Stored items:

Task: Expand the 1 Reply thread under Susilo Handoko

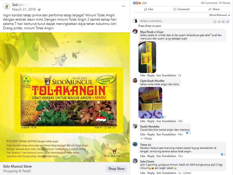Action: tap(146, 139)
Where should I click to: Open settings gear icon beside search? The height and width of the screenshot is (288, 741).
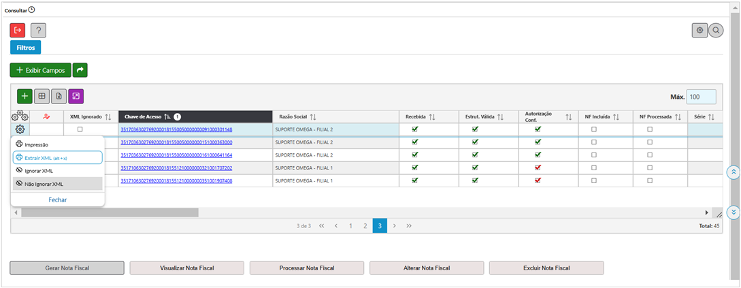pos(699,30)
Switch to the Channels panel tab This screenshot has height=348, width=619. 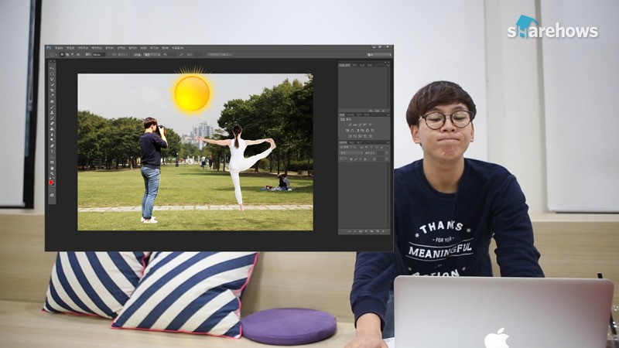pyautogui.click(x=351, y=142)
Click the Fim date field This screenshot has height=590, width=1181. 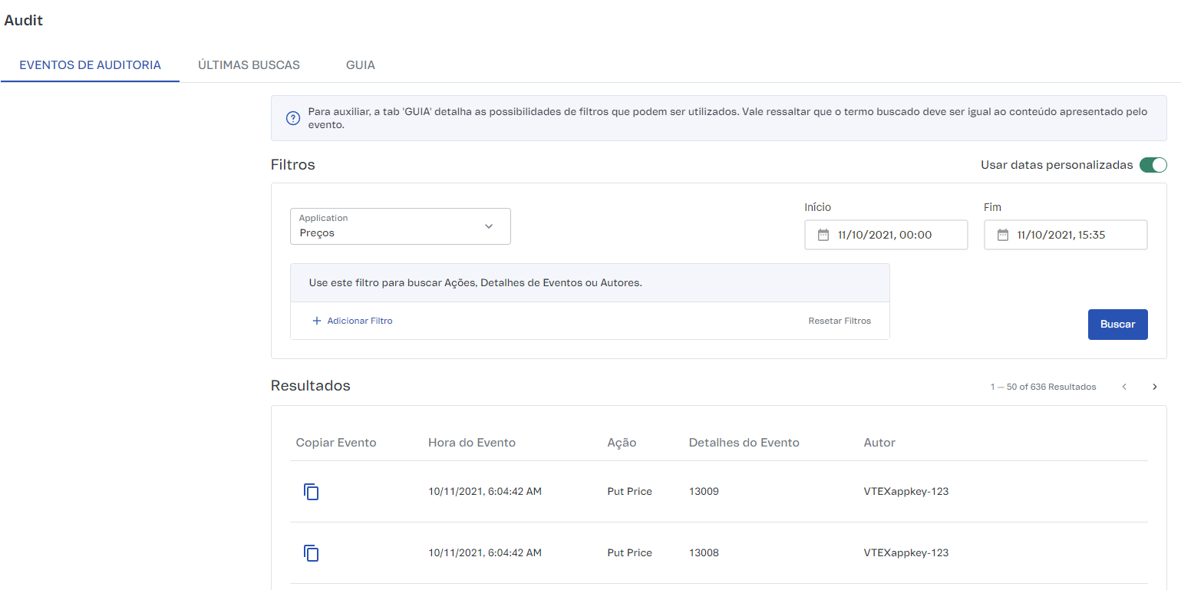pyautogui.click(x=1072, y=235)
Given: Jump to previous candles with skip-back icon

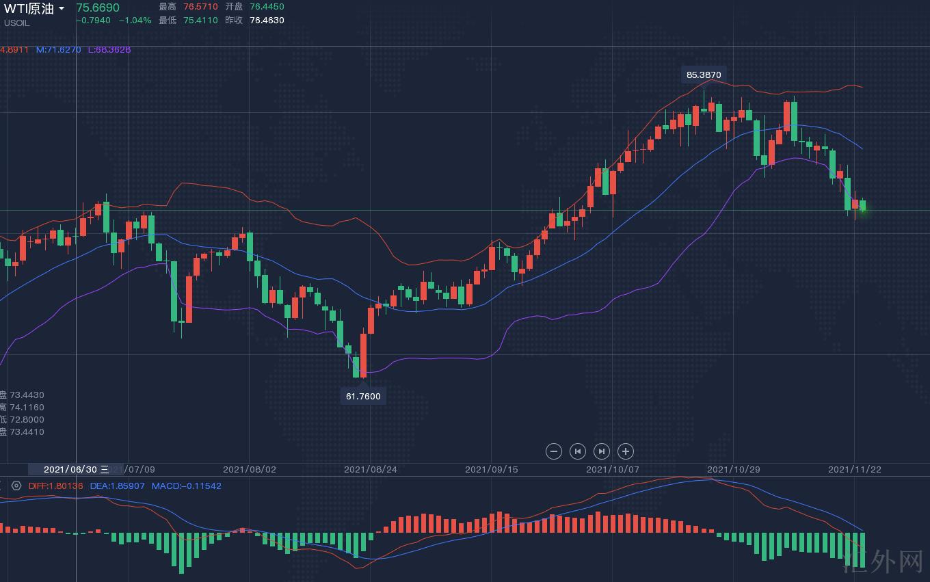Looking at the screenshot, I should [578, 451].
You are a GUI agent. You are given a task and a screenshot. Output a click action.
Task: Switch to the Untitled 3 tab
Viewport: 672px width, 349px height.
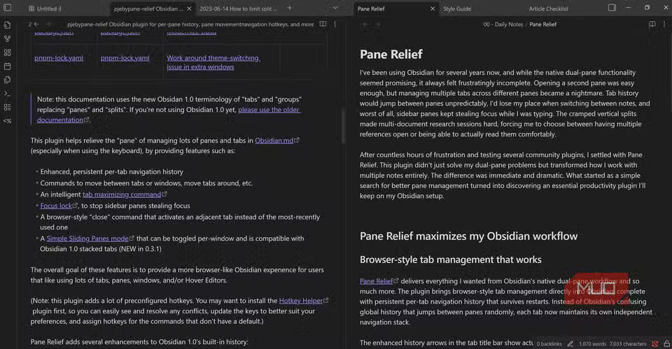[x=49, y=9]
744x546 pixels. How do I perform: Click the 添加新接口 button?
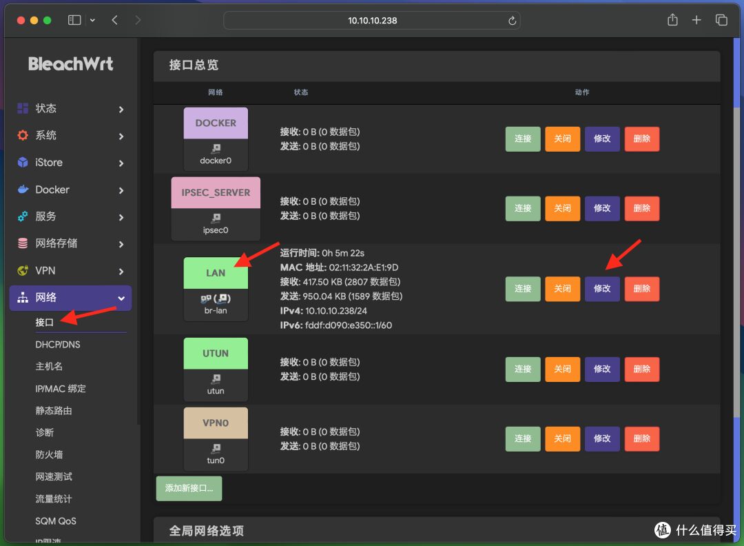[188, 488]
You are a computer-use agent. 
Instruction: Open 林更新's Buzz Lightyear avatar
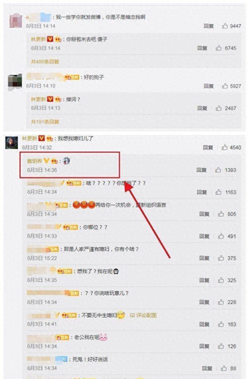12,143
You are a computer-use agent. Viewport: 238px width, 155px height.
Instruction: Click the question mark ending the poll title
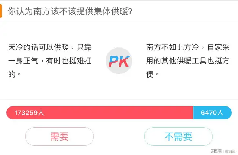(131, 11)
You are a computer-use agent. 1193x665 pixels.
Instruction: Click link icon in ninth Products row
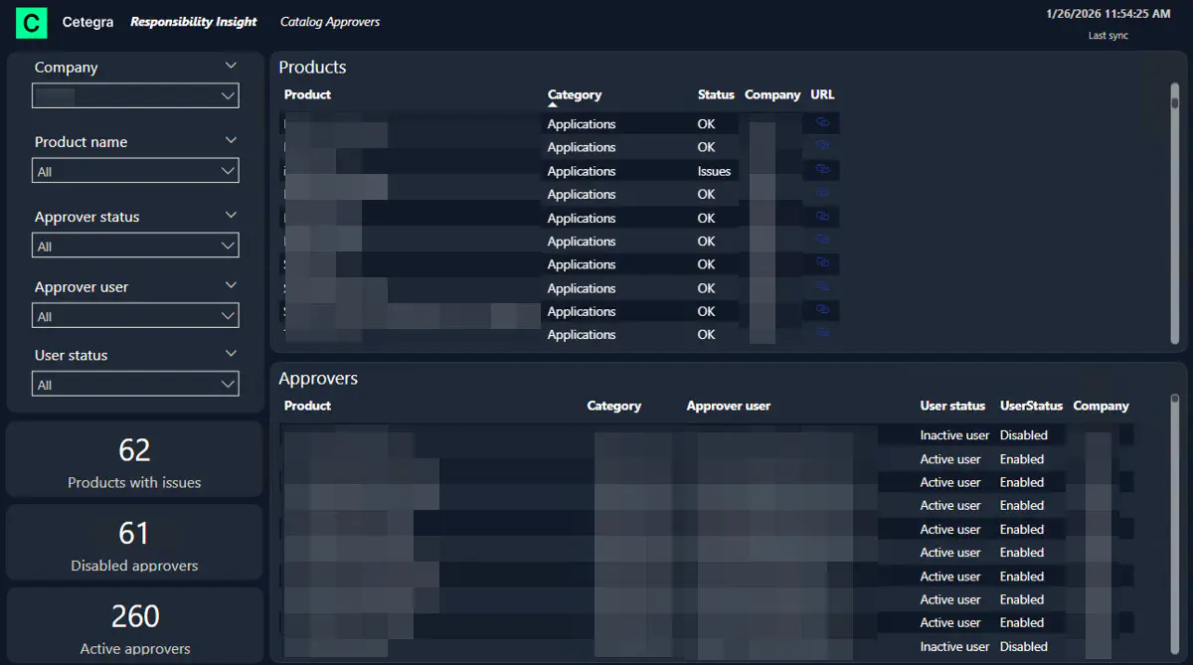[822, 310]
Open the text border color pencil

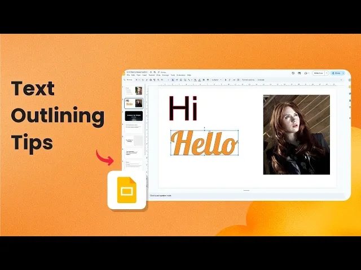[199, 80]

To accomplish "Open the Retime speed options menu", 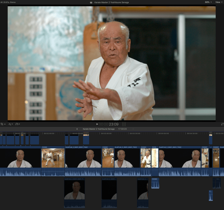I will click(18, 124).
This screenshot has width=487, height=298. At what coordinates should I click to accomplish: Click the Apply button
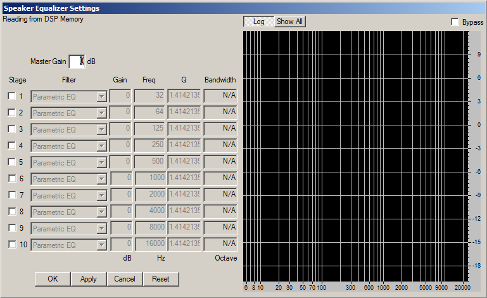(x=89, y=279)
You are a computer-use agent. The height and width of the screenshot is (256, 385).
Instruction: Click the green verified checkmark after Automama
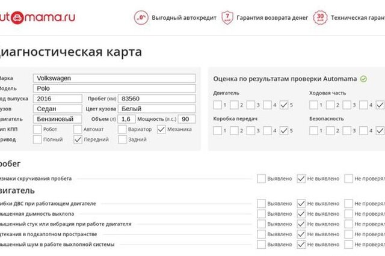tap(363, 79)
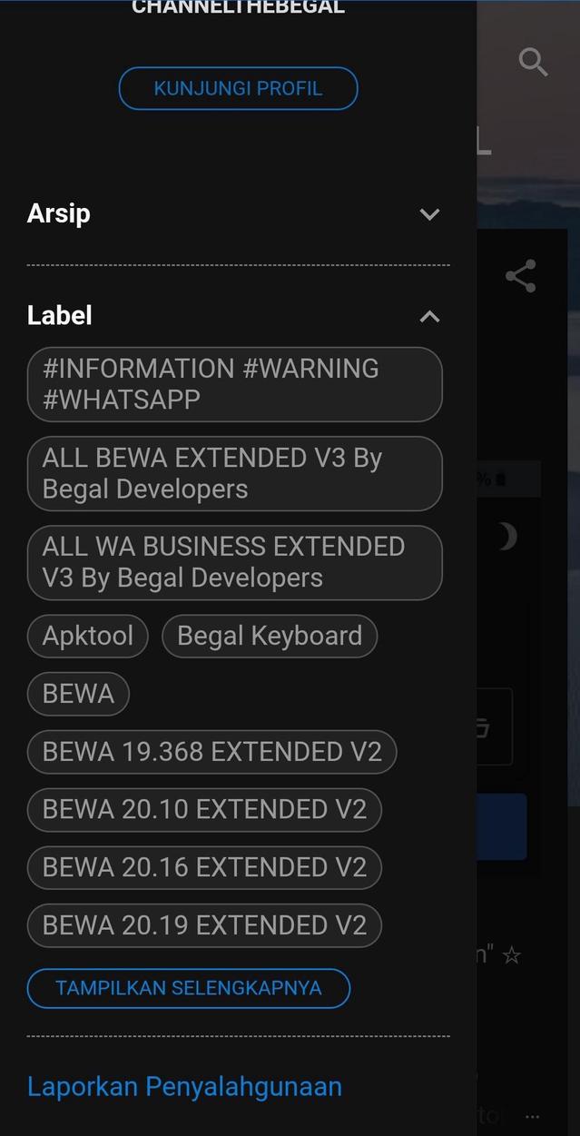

* Assignment
Wherever the string "computer" appears in the records, copy the whole line.

* Output of the task
You are a computer-use agent. 
You are a computer-use agent. Viewport: 238px width, 155px height.
You are a computer-use agent. 1193x665 pixels.
You are a computer-use agent. The height and width of the screenshot is (256, 385).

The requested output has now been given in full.